[Listed entries Boundary: Start]

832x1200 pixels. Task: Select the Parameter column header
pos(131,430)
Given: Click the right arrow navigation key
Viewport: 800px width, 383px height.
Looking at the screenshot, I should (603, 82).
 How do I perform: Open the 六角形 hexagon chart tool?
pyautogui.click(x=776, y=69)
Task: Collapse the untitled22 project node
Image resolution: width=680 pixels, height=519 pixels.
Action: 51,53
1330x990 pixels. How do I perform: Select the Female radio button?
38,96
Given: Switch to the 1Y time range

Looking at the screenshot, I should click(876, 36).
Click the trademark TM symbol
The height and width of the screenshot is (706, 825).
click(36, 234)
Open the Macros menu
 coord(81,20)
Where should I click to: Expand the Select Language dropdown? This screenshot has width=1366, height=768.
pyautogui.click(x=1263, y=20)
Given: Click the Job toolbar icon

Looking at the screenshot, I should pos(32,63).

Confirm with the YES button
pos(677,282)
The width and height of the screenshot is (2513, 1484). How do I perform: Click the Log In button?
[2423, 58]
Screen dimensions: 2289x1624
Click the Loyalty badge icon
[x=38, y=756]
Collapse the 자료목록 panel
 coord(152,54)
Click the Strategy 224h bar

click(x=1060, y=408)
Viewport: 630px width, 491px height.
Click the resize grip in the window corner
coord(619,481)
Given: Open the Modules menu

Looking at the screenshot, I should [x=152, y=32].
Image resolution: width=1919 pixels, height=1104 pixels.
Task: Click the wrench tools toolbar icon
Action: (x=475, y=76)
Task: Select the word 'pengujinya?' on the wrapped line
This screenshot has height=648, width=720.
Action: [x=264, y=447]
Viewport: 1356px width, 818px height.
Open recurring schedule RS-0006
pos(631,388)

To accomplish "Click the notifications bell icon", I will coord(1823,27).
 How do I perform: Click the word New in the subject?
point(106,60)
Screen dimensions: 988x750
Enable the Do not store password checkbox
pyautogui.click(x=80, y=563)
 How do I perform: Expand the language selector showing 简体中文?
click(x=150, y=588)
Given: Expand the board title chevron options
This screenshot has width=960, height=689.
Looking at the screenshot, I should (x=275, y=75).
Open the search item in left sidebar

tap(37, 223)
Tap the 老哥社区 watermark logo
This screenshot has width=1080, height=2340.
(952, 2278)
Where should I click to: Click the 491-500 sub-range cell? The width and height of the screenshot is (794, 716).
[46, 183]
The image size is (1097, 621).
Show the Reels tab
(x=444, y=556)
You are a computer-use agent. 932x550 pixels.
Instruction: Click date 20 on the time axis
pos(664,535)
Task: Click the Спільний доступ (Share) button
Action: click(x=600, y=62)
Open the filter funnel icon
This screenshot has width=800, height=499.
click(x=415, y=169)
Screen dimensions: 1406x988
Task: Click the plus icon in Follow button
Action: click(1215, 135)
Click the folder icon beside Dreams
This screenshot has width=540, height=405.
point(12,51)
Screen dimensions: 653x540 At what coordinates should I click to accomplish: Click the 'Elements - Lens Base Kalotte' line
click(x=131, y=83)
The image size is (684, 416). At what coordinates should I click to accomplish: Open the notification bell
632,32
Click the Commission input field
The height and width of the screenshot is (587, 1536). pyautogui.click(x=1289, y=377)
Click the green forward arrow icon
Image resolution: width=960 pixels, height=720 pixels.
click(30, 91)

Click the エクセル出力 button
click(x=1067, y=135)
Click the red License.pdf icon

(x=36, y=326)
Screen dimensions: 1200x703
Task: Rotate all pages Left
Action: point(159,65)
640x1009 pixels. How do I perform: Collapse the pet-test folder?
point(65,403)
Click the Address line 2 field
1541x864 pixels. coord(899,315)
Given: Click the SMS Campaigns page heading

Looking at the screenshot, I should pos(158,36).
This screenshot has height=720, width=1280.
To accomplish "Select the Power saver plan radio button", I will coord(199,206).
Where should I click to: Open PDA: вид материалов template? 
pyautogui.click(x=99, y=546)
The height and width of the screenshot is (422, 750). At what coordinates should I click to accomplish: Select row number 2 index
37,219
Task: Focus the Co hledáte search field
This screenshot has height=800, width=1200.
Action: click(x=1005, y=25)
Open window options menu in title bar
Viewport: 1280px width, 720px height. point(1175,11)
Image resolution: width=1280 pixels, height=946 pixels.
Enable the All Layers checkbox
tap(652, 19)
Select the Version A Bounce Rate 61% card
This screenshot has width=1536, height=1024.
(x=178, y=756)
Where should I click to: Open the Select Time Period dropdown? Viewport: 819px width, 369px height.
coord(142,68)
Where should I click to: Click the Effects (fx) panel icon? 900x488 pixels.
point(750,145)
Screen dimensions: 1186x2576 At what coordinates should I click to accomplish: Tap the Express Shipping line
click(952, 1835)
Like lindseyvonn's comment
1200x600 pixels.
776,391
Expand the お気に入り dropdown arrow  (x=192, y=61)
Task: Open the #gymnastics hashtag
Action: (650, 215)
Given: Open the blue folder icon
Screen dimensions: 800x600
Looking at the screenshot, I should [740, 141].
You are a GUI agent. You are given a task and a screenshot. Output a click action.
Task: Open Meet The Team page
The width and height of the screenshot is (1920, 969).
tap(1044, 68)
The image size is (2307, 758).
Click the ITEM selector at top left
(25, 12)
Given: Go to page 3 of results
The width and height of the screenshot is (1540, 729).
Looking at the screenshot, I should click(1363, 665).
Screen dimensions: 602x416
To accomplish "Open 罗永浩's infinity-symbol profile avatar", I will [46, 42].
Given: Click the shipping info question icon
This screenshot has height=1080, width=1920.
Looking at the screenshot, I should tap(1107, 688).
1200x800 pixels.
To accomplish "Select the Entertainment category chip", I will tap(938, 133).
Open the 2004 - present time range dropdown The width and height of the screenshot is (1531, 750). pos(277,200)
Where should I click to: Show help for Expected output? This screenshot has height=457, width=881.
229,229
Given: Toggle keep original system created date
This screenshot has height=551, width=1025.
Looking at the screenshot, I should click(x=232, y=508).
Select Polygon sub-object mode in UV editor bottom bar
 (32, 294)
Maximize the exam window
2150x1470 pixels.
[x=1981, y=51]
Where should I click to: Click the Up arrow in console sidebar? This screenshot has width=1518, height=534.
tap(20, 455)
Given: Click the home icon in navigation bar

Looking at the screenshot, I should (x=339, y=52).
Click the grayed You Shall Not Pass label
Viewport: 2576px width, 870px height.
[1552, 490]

[Listed entries Boundary: End]

* [What you have to do] Would you copy, unchanged, the stretch of the records above that begins at the line containing "Click the resize grip in the window corner" and ends at the line containing "Task: Select the word", and only that?

* [Solution to the problem]
Click the resize grip in the window corner
coord(619,481)
Given: Open the Modules menu

Looking at the screenshot, I should [x=152, y=32].
Image resolution: width=1919 pixels, height=1104 pixels.
Task: Click the wrench tools toolbar icon
Action: (x=475, y=76)
Task: Select the word 'pengujinya?' on the wrapped line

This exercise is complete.